Here is what author of BE CAREFUL WHAT YOU PRAY FOR, Larry Dossey, has to say:

"Consider the history of tuberculosis, one of the great scourges of humanity. As biologist Lyall Watson notes, skeletal evidence for tuberculosis has been found in graves in Germany dating back two thousand years and in Egypt's Old Kingdom. Engravings from 2500 B.C.E. show spinal deformities that, along with hieroglyphics descriptions provide clear descriptions of death from tuberculosis. The disease was common in ancient China, India, and Greece, where it was described by Hippocrates five centuries before Christ...

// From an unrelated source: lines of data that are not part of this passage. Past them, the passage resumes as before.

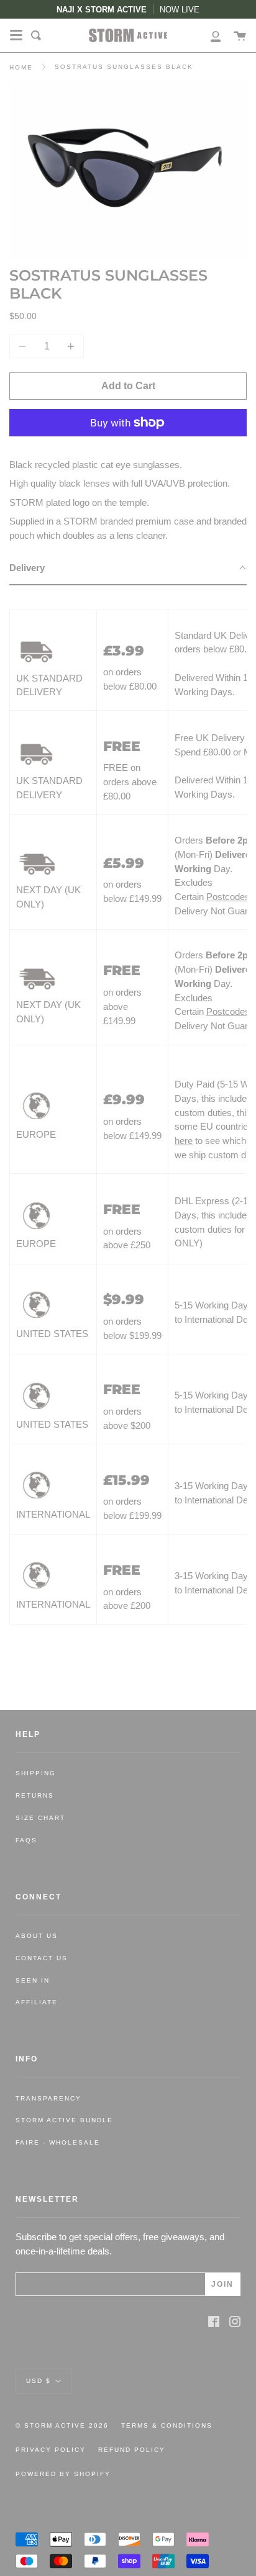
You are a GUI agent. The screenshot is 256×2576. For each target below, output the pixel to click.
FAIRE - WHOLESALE (58, 2142)
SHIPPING (36, 1773)
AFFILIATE (37, 2002)
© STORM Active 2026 (62, 2425)
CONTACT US (42, 1958)
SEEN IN (33, 1980)
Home (21, 67)
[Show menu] (16, 35)
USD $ (38, 2380)
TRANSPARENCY (48, 2098)
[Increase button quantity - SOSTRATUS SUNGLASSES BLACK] (69, 346)
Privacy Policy (51, 2449)
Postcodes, (229, 896)
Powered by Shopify (63, 2473)
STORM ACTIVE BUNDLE (64, 2120)
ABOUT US (37, 1935)
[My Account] (208, 35)
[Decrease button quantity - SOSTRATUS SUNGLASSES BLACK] (24, 346)
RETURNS (35, 1795)
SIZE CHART (40, 1817)
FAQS (26, 1840)
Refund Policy (131, 2449)
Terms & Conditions (167, 2425)
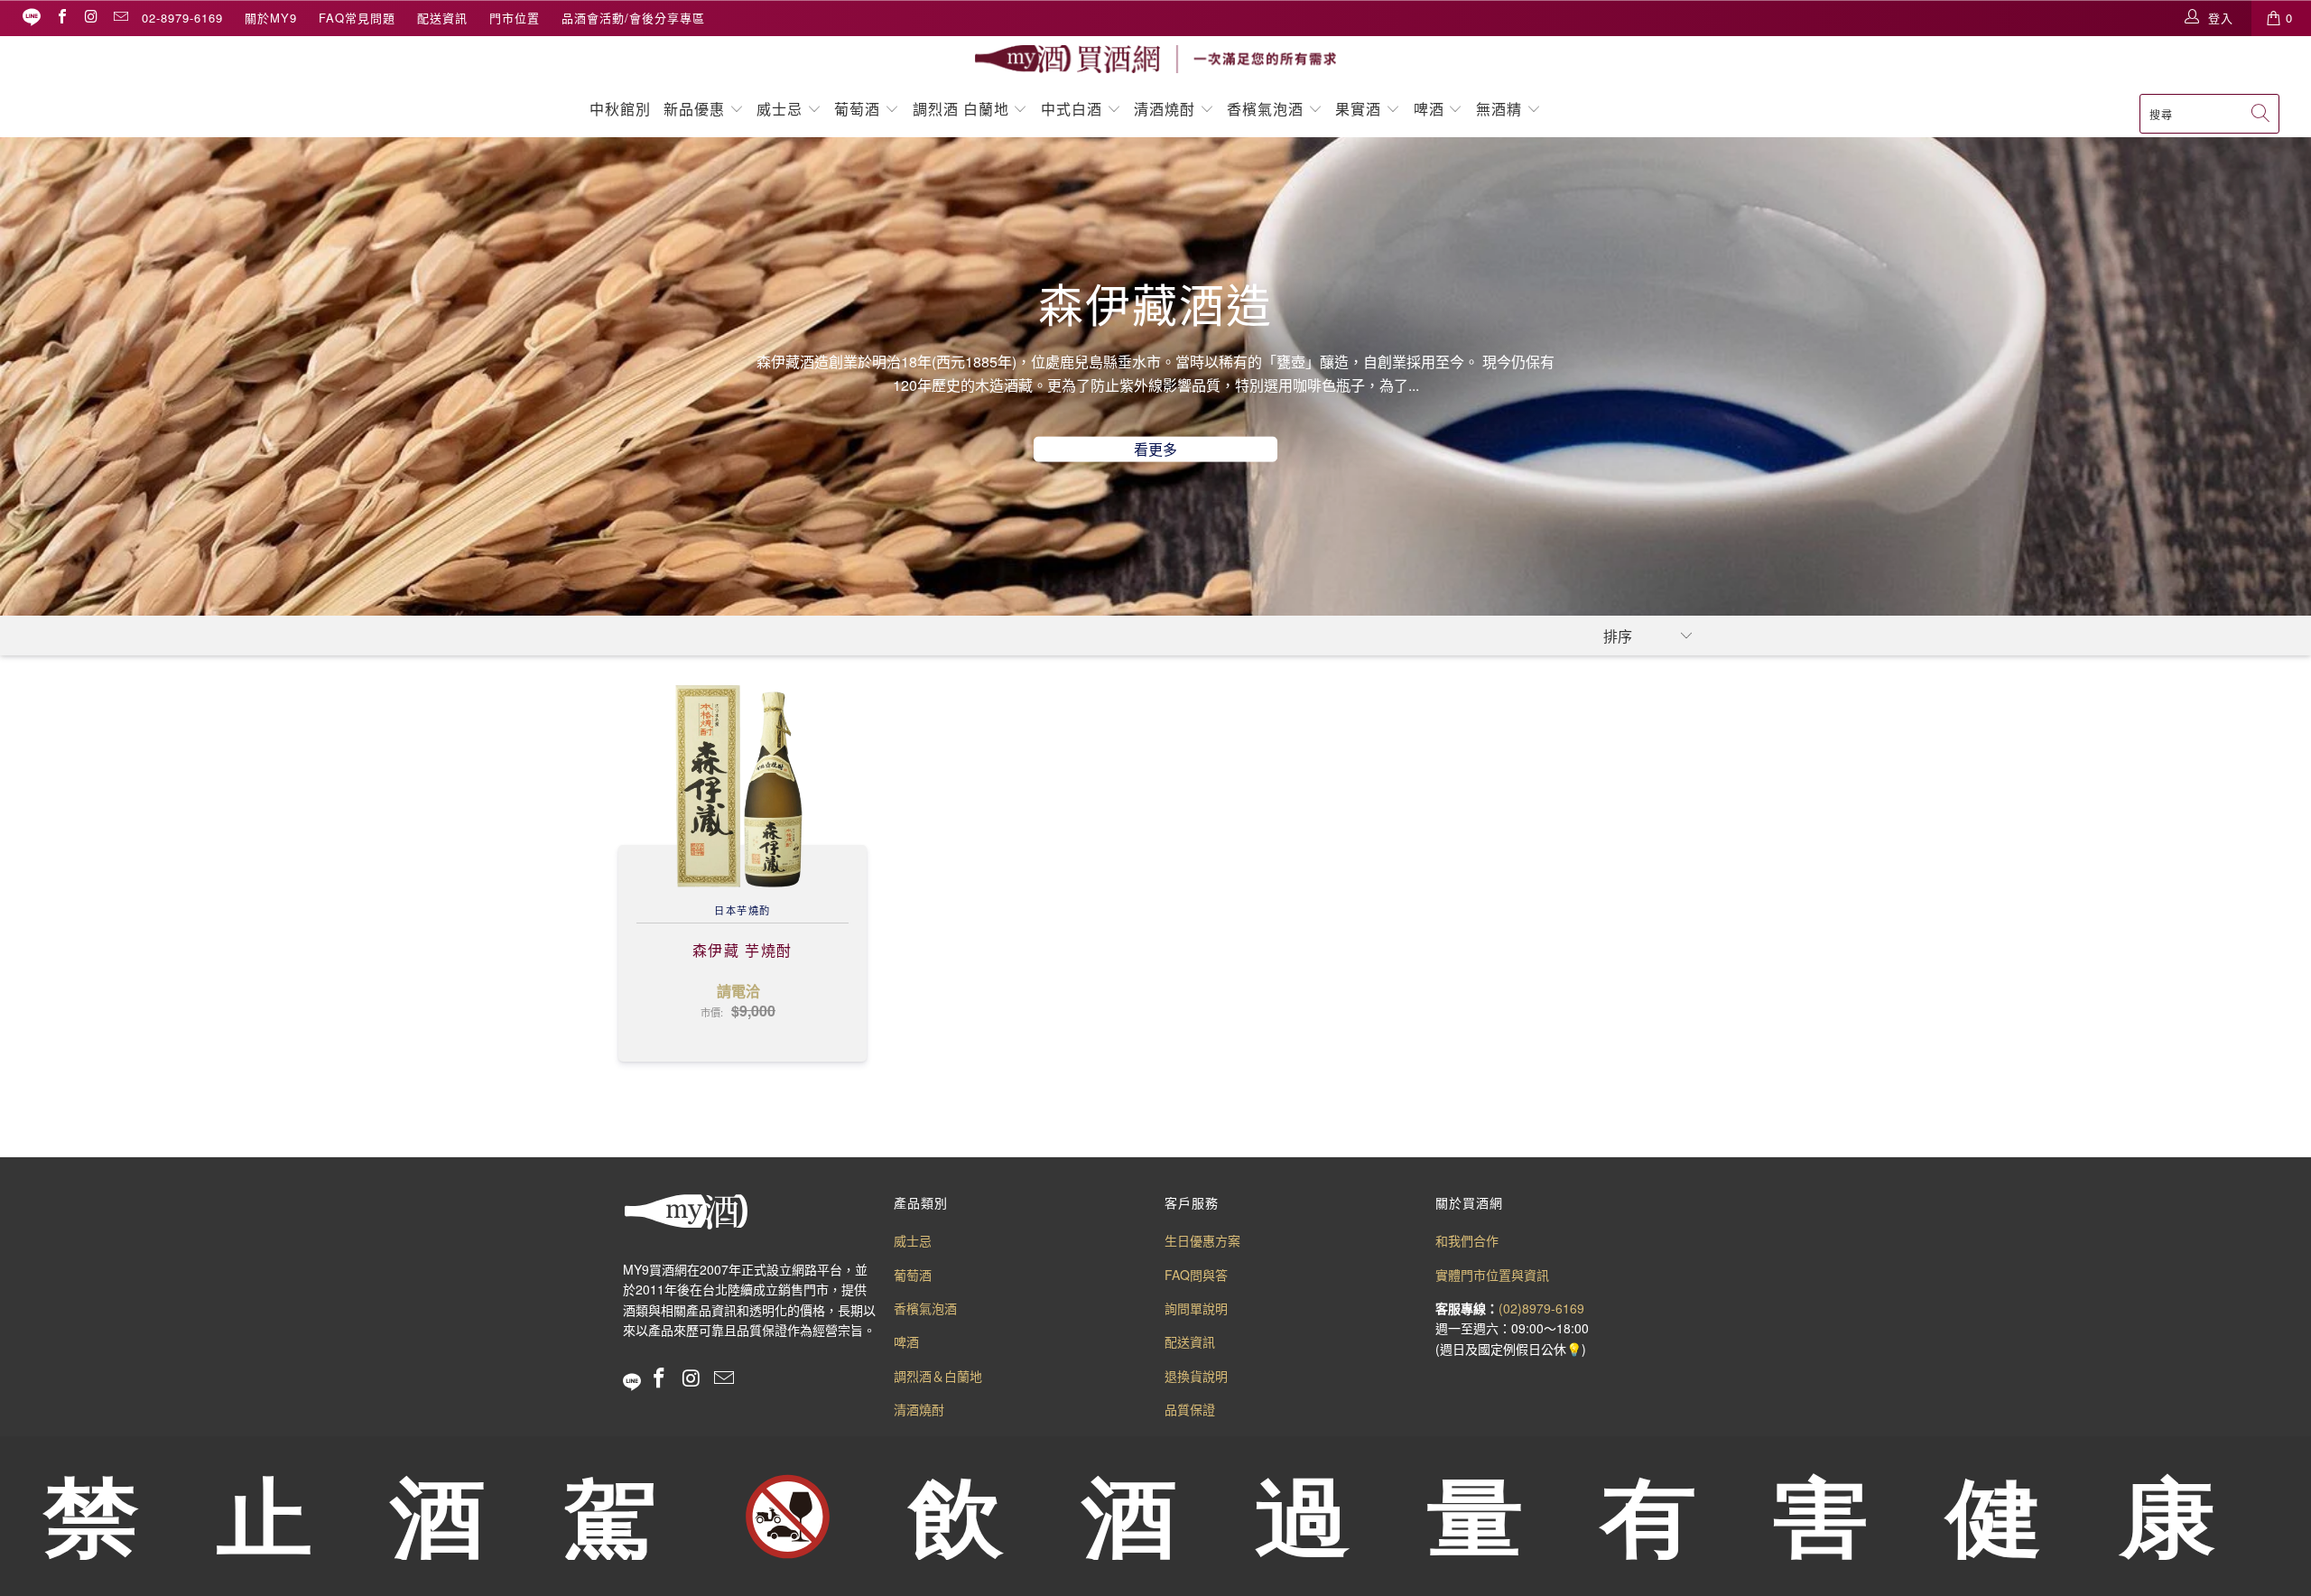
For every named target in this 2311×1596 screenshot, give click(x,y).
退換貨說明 (1196, 1376)
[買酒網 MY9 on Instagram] (90, 17)
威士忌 (779, 108)
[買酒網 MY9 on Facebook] (61, 17)
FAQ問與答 (1196, 1275)
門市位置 (514, 17)
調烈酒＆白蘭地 (938, 1376)
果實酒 (1358, 108)
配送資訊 (442, 17)
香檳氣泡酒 (1265, 108)
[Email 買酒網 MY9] (120, 17)
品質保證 (1190, 1409)
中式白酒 (1074, 108)
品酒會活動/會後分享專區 (633, 17)
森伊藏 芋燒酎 (742, 786)
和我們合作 (1467, 1240)
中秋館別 (620, 108)
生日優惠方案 (1202, 1240)
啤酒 (1429, 108)
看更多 (1155, 449)
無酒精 (1501, 108)
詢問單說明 (1196, 1308)
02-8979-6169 (182, 17)
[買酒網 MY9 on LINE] (32, 17)
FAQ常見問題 (357, 17)
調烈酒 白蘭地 (961, 108)
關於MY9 (271, 17)
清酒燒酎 (1164, 108)
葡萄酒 (857, 108)
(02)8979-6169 (1541, 1308)
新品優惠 (694, 108)
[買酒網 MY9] (1155, 59)
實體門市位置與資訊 (1492, 1275)
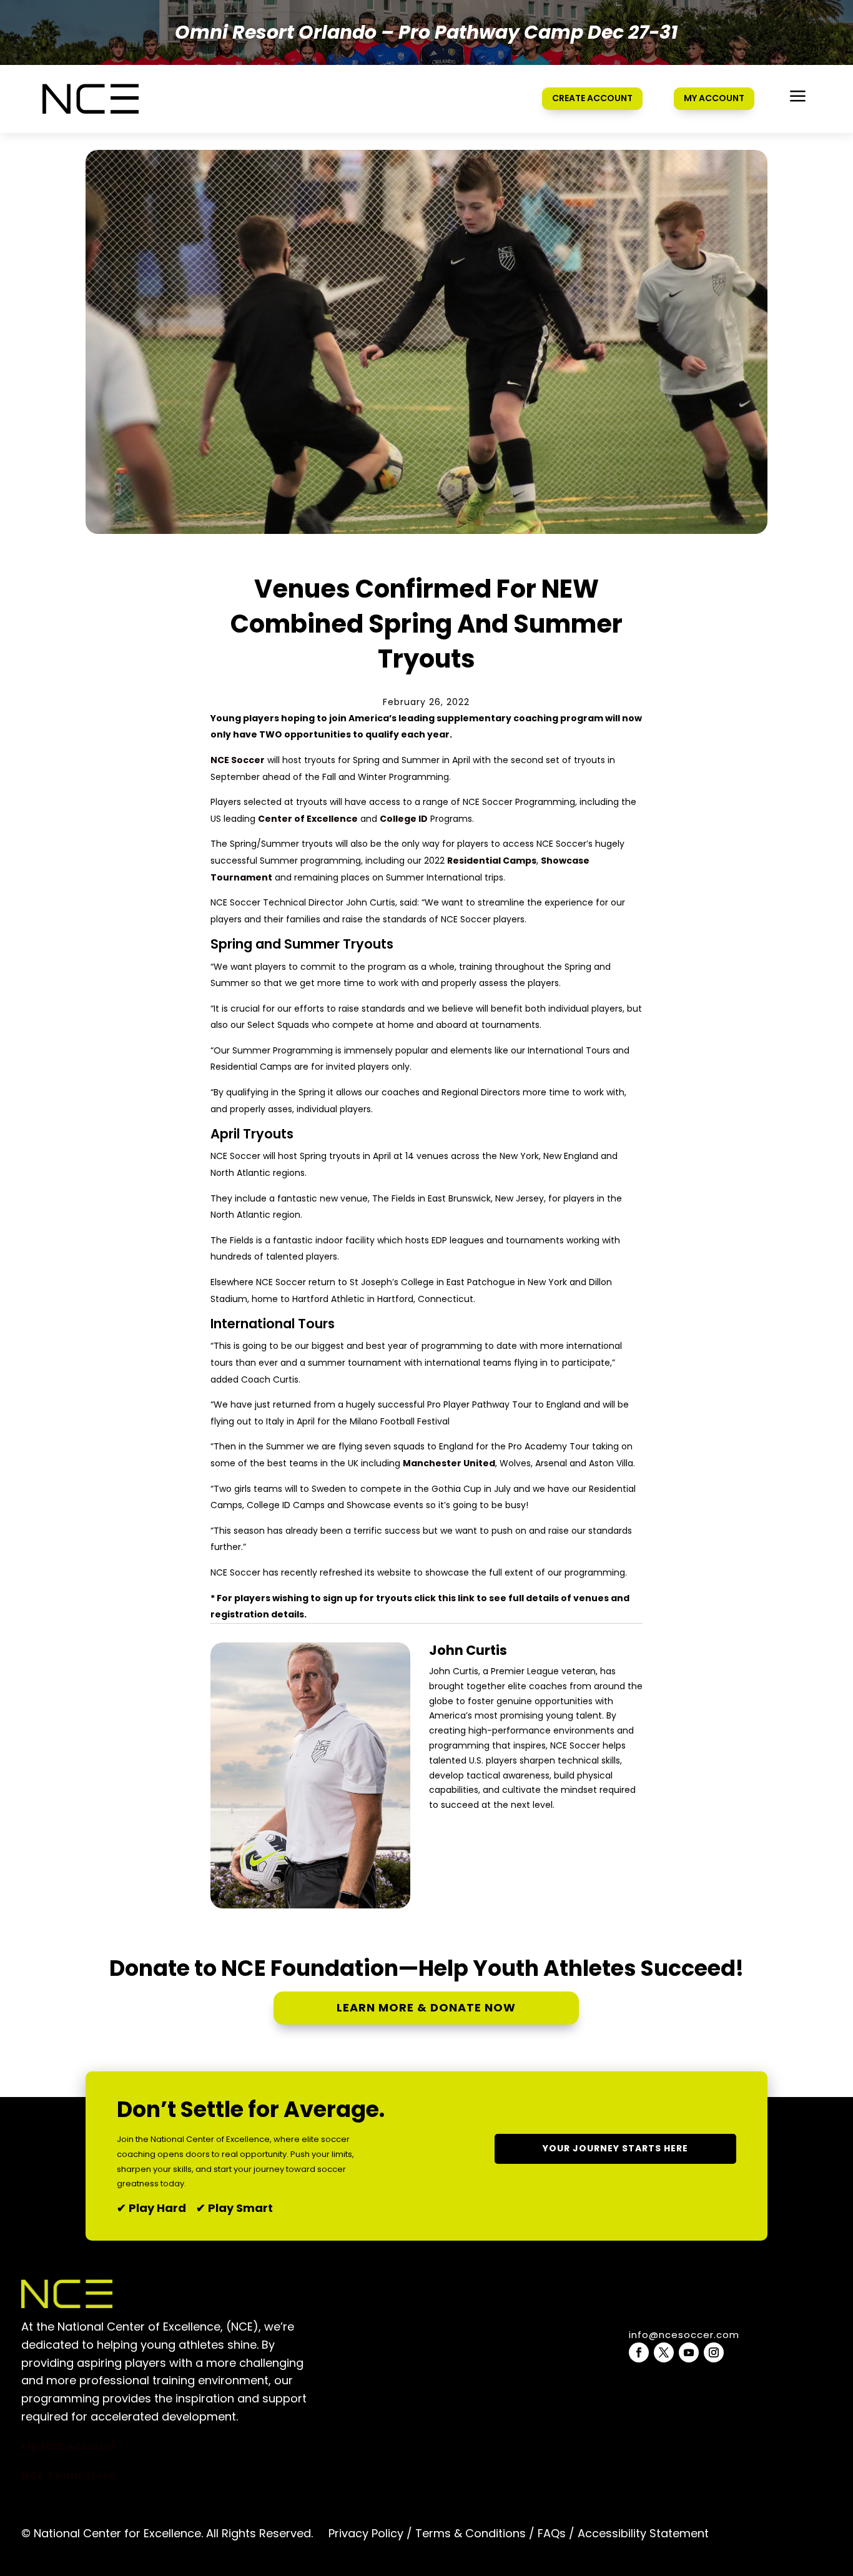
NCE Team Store (68, 2475)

As cities grew larger and people moved about more freely, tuberculosis became pandemic. Waves of the "White plague" spread across the world, devastating cities in its wake, competing with the "black death" in ferocity. The last and greatest European epidemic began in England during the sixteenth century and peaked in London around 1750. The capital cities of western Europe were affected in turn though 1870. Then, Watson states, "There was a sudden, marked, and inexplicable decline in TB everywhere that records have been kept - beginning, it seems, in Germany in 1882... WHY?... Surgical interventions in tuberculosis did not begin until 1912, and antibiotic therapy in this illness was unknown until 1944. "But something did happen in Germany in 1882 that could be very significant," Watson observes - the discover by Dr. Robert Koch of the cause of tuberculosis, MYCOBACTERIUM TUBERCUILOSIS. Almost overnight physicians and researchers could actually see the organism for themselves, and common citizens could visualise it from illustrations."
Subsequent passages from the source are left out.